Segundo artigo do professor de física de Harvard, John Edward Huth, publicado no The New York Times em 2013, a confiança que depositamos na tecnologia - além do uso excessivo dela - faz com que isolemos as informações sem ajustá-las a um sistema cognitivo mais amplo. Assim, o acesso a todo tipo de informação, a qualquer momento, faz com que a parte do cérebro onde armazenamos nossas memórias não seja tão utilizada como era no passado, quando não tínhamos acesso à internet e a tantos recursos de pesquisa. Por que deveríamos memorizar informações que estão a um clique? O perigo é que ao utilizarmos a internet com esse fim, impedimos que nosso cérebro exercite o campo da memória e, por consequência, não transferimos essas informações para o campo da memória de longo prazo.

O escritor norte-americano Nicholas G. Carr destaca que “a profundidade da nossa inteligência depende da nossa capacidade de transferir informações da memória de trabalho, do bloco de consciência, para a memória de longo prazo, o sistema de arquivamento da mente”. O autor de “The Shallows: o que a internet está fazendo com nosso cérebro” escreveu na revista Wired em 2010: “Quando fatos e experiências entram em nossa memória de longo prazo, somos capazes de inseri-los nas ideias complexas que dão riqueza ao nosso pensamento”.

Podemos comparar nosso cérebro a um músculo e, para mantê-lo saudável, precisamos exercitá-lo. O advento do “pergunte ao Google” fez com que o uso da nossa memória ficasse em segundo plano e, se nos descuidarmos, estaremos contribuindo para que essa parte do cérebro, responsável pela memória, fique atrofiada – o que é uma das causas do Mal de Alzheimer. Sim, é assustador, mas aqui vai uma sugestão para evitar que isso aconteça: aprenda outro idioma!

Isso mesmo. Aprender uma nova língua aumenta o poder e a capacidade do córtex – que é a parte do cérebro responsável pela memória, linguagem e pensamento abstrato – de armazenar conteúdo e processar outro idioma.
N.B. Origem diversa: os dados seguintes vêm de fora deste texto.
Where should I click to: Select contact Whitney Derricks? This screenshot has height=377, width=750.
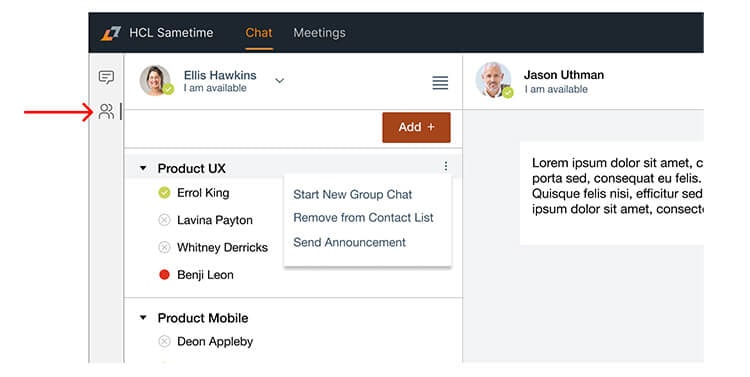tap(222, 247)
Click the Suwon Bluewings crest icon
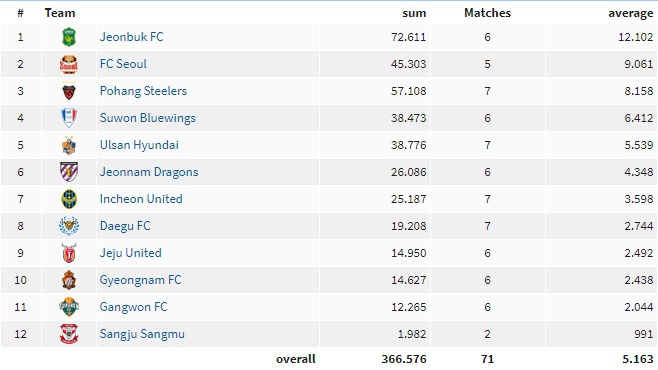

De acordo com estudos feitos por Johan Martensson, pesquisador da Universidade de Lund, na Suécia, ao aprender um novo idioma são criadas sinapses para fixar o novo vocabulário, estruturas gramaticais e até sons, o que estimula regiões do cérebro responsáveis pela memorização.

O processo de aprendizado de um novo idioma envolve ainda muitos outros benefícios. Para nos comunicarmos em outro idioma, é necessário conectar novas estruturas gramaticais e vocabulário. Esse processo aumenta o poder de criatividade, potencializa a capacidade de concentração e desenvolve habilidades de comunicação. Além disso, a necessidade de estabelecer conexões entre a língua materna e a língua alvo faz com que nos tornemos melhores em ambas. Saber um novo idioma nos proporciona conhecer outras partes do mundo e culturas diferentes, facilita a vida de quem ama viajar e, de “quebra”, se conquista um grande diferencial na hora de ocupar vagas no mercado de trabalho.

Que tal evitar um bug no cérebro aprendendo uma segunda língua? Saber um novo idioma vai possibilitar que você expanda sua memória sem precisar comprar mais espaço na nuvem!


Carmelita Fleury Croce Barabasz

Carmelita Fleury Croce Barabasz

Consultora Educacional na área de ensino da língua inglesa na Planneta Educação, uma empresa do grupo Vitae Brasil. Graduada em Ciências Sociais pela Universidade Estadual Paulista - UNESP, já ministrou aulas de inglês em diversas escolas de idiomas.